Columbia Law prof Katherine Franke got a prime placement today in the New York Times for a tempered view of what comes with marriage equality for same-sex couples. The piece is well-timed as everyone watches the cliffhanger in the New York Senate. Among Katherine's excellent points -- that the availability of marriage has made domestic partner benefits disappear and that neither same-sex nor different-sex couples should be forced to marry to provide for the health of their partners. Katherine fears she could be in this position if New York allows same-sex couples to marry.
I had this fear as well, but was thrilled and relieved to discover that my employer, American University, went in the opposite direction. As I wrote about at length in this post last fall, AU switched this year from requiring that different-sex couples marry while providing DP benefits to same-sex couples, to allowing gay and straight employees to provide health care and other benefits to their partners regardless of whether they marry. Marriage or registration as domestic partners permits automatic inclusion in the employee benefits programs; a couple who does neither must meet a perfectly reasonable functional test.
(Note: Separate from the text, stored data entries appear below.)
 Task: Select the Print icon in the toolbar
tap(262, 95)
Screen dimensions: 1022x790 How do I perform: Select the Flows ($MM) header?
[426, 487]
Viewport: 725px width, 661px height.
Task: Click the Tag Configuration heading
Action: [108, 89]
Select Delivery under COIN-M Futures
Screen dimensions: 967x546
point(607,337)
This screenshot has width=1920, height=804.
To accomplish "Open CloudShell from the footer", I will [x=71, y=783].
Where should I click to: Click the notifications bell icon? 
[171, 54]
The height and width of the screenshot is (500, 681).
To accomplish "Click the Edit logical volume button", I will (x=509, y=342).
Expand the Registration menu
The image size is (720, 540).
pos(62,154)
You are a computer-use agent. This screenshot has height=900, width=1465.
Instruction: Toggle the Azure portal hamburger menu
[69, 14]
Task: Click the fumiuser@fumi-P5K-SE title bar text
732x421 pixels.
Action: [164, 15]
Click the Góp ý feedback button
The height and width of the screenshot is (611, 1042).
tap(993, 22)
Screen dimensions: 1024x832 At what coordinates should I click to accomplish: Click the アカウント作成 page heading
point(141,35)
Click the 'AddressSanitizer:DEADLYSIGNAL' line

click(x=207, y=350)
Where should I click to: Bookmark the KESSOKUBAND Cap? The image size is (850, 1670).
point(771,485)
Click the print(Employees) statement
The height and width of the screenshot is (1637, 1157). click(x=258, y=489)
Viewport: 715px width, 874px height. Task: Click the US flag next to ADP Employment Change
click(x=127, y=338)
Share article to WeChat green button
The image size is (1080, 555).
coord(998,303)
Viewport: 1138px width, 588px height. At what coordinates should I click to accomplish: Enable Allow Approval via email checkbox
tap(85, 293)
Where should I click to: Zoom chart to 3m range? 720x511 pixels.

To those who are skeptical about state domestic partner/civil union schemes open to both same-sex and different-sex couples (Nevada, Illinois, Hawaii, in addition to DC), I offer this thought. AU human resources personnel report that the fact that both same- and different-sex partners can register in DC (they can also marry of course) was one factor that led them to equalize the availability to AU employees.
If marriage equality comes to NY, I'll suggest to Katherine Franke that Columbia follow AU's lead.